Yeah, I do the (*:* AND -type:foo) OR something:else

thing on my own pretty big index, and it's not slow at all. At least no slower than doing any other "X OR Y" where X and Y both include lots of results.

Pre-warming the field cache for, in this case, the 'type' field may help. Same as it would if 'X' were just "type:bar" (not negated) where "type:bar" matched about the same number or documents as "-type:foo" does in your case. In general, there's nothing special that should make that slow, it's a pretty ordinary query, really. Just using weird syntax to get around lucene query parser issues.

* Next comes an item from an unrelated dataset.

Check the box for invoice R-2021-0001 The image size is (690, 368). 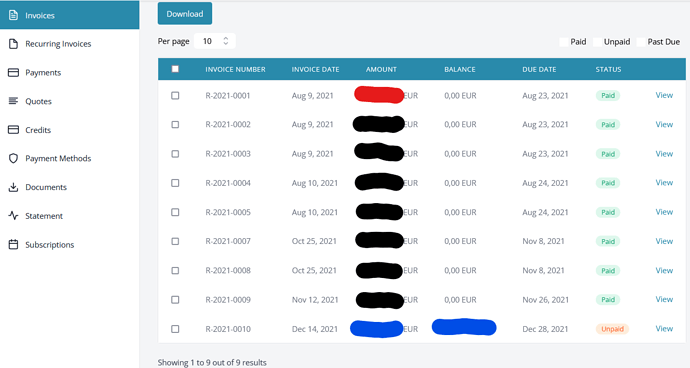click(x=175, y=96)
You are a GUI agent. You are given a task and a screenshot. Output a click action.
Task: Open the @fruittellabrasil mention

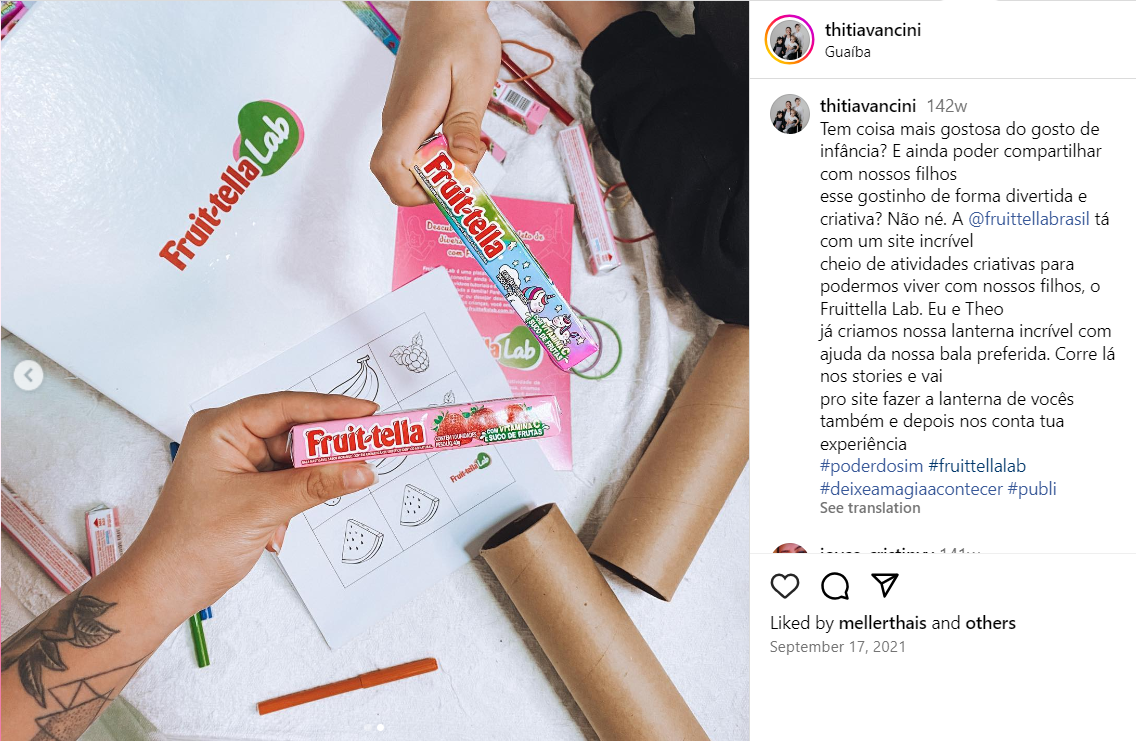tap(1029, 219)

[Obligatory mention: This may have nothing to do with your issue, but I have found occasions where not having enough RAM allocated to Solr 1.4.1 can make things terribly slow, even though there is no OutOfMemory error or other error in the logs. Especially if you are doing facetting and/or StatsComponent. Excaserbated if you are using the default JVM GC strategies instead of picking some of the concurrent strategies.]

On 4/25/2011 5:02 PM, Yonik Seeley wrote:
On Mon, Apr 25, 2011 at 4:49 PM, Simon Wistow<si...@thegestalt.org>  wrote:
On Mon, Apr 25, 2011 at 04:34:05PM -0400, Jonathan Rochkind said:
This is what I do instead, to rewrite the query to mean the same thing but
not give the lucene query parser trouble:

fq=( (*:* AND -type:foo) OR restriction_id:1)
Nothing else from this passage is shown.